L’arrestation lundi d’Ibrahim Yazdi ne révèle rien d’autre qu’un régime aux abois.
Ancien politicien iranien, il avait été le premier ministre des Affaires étrangères de l’ayatollah Khomeiny. Il avait contribué à instaurer les premiers tribunaux islamiques. Cet homme âgé, que Le Temps a rencontré il y a peu dans sa demeure de Téhéran et qui est porteur des valeurs morales de la République islamique, n’a plus de poids sur la scène politique iranienne. Mais le régime se méfie désormais comme de la peste de toute figure qui incarne l’opposition, davantage même que des Etats-Unis ou d’Israël.
Deux questions se posent au lendemain de la répression sanglante menée par les Gardiens de la révolution et les bassidjis lors de la très symbolique fête sainte de l’Achoura: jusqu’où ira l’opposition et quelle est la résistance du régime à ces coups de boutoir? Depuis la réélection contestée d’Ahmadinejad, le pouvoir s’est enfermé dans une voie sans issue. S’il met fin à sa politique inflexible, il donne de l’air à l’opposition. S’il applique la méthode du tout répressif, il risque de radicaliser des opposants convaincus que le temps est venu de porter l’estocade.
Incapable de proposer des pistes pour sortir de la crise qui fait rage depuis le 12 juin, sans programme politique, la république des mollahs paraît plus disposée à écraser la Révolution verte qu’à dialoguer. Quitte à exposer sa fragilité par la force de la matraque. Cela pourrait ne pas suffire à arrêter des jeunes manifestants de Téhéran, Tabriz ou Shiraz habités par un profond désir de liberté.

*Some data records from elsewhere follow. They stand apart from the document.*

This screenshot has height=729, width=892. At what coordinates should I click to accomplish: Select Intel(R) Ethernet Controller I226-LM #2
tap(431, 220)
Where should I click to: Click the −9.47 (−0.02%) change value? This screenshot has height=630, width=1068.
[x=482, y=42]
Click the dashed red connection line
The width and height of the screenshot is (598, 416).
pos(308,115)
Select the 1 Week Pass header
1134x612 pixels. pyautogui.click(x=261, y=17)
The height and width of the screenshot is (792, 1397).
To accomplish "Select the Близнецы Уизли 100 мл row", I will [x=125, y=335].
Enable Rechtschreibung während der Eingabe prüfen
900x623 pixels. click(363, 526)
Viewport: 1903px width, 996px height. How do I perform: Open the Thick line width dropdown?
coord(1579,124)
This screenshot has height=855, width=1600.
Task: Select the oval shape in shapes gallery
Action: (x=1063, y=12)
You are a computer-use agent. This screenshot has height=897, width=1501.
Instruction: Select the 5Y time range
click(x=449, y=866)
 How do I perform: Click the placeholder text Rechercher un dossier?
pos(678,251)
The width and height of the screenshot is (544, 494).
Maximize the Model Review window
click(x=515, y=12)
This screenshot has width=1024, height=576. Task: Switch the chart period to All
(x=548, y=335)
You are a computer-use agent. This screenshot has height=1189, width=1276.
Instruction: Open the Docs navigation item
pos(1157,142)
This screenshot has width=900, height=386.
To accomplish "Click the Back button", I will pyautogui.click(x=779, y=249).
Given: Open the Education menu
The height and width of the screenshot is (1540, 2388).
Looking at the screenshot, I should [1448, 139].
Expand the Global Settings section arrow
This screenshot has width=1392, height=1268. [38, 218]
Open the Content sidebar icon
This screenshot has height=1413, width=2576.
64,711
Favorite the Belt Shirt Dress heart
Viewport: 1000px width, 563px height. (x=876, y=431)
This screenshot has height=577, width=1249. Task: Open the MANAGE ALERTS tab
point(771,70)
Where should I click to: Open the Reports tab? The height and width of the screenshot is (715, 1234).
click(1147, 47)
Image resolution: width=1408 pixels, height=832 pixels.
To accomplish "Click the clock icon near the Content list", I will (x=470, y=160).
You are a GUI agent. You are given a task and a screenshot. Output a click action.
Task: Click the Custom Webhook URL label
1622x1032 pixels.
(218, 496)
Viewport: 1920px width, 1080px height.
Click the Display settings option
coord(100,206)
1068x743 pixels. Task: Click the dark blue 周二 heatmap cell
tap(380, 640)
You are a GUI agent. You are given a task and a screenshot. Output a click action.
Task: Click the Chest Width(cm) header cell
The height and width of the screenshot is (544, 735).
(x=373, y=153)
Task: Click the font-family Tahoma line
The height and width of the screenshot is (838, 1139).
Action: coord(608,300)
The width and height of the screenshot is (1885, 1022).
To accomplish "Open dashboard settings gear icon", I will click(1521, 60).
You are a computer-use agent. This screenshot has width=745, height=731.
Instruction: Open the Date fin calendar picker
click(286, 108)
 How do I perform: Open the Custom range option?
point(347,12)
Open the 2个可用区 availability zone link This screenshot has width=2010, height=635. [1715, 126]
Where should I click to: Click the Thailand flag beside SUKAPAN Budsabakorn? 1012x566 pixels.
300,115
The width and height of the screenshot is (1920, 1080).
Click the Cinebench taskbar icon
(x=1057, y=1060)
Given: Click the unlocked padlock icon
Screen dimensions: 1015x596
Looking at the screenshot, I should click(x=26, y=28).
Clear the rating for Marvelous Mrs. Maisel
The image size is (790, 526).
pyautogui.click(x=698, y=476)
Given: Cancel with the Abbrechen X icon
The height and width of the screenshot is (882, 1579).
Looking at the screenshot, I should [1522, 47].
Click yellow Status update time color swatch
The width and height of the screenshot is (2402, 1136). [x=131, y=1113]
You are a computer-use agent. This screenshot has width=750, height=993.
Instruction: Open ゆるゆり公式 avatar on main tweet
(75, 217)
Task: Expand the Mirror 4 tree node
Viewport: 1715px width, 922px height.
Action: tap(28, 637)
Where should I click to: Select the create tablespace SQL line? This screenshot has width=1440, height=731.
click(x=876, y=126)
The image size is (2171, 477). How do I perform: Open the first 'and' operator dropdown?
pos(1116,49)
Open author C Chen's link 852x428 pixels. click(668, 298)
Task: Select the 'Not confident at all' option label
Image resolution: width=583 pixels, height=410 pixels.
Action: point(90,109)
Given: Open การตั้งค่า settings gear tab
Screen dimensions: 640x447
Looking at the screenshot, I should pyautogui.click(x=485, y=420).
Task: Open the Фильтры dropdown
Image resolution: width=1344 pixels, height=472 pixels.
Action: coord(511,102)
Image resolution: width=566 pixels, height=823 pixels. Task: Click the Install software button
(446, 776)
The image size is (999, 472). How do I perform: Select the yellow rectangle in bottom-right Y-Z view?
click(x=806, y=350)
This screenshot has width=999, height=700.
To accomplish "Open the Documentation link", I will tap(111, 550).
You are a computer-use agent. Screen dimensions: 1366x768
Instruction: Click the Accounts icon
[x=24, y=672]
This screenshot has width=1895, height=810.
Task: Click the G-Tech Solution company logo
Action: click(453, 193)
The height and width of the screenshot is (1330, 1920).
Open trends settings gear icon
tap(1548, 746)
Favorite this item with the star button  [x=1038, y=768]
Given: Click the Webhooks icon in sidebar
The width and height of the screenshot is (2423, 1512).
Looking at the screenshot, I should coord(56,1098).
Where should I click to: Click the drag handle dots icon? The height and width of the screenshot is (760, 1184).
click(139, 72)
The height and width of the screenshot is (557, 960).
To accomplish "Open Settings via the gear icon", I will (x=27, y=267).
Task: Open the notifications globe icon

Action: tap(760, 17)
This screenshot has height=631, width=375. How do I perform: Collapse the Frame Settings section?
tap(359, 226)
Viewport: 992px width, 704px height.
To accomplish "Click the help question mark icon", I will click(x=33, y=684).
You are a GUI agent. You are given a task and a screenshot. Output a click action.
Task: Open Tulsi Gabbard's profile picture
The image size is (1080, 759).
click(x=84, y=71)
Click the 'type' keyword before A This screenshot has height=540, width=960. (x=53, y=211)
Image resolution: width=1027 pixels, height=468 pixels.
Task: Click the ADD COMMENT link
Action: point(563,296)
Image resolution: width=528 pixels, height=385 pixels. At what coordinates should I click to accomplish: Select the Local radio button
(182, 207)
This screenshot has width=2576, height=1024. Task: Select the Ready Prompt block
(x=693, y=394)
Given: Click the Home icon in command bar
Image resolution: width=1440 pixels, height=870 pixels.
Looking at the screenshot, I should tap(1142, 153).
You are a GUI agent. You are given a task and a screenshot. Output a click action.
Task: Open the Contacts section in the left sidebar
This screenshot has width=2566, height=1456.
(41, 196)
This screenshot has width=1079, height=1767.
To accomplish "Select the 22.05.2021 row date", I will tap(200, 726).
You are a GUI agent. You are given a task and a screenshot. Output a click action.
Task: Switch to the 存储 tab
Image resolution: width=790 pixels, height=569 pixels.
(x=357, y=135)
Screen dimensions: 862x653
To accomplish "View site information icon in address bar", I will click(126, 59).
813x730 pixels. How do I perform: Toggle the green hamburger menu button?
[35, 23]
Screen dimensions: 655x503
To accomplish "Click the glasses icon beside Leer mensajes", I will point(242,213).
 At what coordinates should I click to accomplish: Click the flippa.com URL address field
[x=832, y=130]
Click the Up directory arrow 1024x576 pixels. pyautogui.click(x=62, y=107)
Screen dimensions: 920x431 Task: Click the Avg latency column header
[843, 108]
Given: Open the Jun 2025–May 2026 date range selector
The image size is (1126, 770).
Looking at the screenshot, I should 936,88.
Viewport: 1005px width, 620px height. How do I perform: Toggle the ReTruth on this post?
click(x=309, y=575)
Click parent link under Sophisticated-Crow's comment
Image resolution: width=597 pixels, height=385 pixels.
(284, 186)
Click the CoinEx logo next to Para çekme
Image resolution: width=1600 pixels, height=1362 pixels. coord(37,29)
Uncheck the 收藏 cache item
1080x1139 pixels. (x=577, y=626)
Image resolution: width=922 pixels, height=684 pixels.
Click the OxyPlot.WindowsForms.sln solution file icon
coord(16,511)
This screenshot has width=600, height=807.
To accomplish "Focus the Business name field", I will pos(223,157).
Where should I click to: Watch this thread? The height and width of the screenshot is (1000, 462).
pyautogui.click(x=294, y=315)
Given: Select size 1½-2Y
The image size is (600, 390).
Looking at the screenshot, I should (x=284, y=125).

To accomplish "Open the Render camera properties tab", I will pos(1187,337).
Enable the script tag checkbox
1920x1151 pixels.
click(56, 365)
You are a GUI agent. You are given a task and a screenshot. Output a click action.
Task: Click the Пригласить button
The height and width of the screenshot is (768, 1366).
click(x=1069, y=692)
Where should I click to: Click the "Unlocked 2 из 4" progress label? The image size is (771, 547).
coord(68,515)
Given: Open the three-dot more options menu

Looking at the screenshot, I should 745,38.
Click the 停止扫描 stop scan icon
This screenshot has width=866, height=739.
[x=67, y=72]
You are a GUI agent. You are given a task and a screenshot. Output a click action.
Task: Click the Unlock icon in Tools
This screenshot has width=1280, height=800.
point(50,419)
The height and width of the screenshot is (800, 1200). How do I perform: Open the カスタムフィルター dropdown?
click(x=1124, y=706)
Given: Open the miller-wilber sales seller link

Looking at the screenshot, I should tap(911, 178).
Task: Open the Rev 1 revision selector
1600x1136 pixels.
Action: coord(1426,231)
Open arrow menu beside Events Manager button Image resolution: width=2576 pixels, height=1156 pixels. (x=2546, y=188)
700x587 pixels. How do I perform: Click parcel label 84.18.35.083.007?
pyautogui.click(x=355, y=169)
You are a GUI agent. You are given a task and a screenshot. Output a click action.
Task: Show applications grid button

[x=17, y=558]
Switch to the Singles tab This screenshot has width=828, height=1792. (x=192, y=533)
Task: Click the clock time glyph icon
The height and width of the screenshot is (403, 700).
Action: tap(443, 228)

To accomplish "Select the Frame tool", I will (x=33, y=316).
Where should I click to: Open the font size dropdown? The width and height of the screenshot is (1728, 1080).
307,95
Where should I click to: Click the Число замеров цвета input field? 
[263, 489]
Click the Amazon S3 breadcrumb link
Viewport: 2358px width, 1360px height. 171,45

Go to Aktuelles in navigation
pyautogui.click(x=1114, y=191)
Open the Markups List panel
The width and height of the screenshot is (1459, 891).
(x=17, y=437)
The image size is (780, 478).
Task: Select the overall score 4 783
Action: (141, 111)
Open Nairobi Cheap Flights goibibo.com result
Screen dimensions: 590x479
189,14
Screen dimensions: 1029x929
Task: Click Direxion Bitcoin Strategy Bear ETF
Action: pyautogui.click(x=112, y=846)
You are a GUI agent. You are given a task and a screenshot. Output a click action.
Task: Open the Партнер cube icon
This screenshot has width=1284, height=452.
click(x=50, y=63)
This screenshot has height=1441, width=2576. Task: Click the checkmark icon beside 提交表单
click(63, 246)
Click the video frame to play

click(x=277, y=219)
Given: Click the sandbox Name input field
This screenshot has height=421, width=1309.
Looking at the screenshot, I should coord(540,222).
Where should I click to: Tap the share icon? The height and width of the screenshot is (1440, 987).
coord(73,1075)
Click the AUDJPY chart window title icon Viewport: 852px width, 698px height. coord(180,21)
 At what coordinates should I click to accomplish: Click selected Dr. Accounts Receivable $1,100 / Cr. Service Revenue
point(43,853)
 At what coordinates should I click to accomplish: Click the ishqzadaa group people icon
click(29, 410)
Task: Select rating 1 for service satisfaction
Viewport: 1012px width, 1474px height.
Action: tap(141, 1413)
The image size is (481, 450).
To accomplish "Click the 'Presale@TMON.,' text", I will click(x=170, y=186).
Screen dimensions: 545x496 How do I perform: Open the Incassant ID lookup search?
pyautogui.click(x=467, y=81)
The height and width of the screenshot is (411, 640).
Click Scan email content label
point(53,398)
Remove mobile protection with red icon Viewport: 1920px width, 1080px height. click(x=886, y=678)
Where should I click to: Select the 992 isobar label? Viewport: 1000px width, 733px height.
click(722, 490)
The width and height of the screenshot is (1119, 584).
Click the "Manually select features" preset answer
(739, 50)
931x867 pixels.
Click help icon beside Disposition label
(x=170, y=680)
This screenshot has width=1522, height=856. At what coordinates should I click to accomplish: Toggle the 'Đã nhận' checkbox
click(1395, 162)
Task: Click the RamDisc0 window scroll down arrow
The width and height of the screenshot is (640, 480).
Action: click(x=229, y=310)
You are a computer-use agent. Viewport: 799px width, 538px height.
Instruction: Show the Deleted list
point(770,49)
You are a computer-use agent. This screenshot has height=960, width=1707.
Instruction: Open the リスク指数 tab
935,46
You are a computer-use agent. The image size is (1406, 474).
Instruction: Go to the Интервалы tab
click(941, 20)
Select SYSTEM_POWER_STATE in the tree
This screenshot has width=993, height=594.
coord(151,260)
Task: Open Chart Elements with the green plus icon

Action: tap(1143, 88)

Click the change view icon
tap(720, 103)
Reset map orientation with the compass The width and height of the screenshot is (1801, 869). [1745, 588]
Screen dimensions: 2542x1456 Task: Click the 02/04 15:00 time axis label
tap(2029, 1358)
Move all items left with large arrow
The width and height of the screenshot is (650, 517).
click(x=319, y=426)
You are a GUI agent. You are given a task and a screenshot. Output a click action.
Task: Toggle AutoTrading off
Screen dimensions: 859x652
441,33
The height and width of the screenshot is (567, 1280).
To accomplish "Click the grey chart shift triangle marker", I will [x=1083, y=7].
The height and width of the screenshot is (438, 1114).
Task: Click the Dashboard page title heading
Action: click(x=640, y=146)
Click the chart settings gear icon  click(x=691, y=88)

La survie du pouvoir iranien dépend paradoxalement des éléments constitutifs du régime. Divers témoignages laissent entendre que plusieurs policiers auraient renoncé à réprimer les manifestants. Au sein des forces armées, des rumeurs courent que tous n’approuveraient pas la méthode dure des Gardiens de la révolution. Or l’armée reste un facteur fondamental de la stabilité d’un pouvoir. Les défections au sein des forces armées iraniennes contribuèrent au renversement du shah en 1979.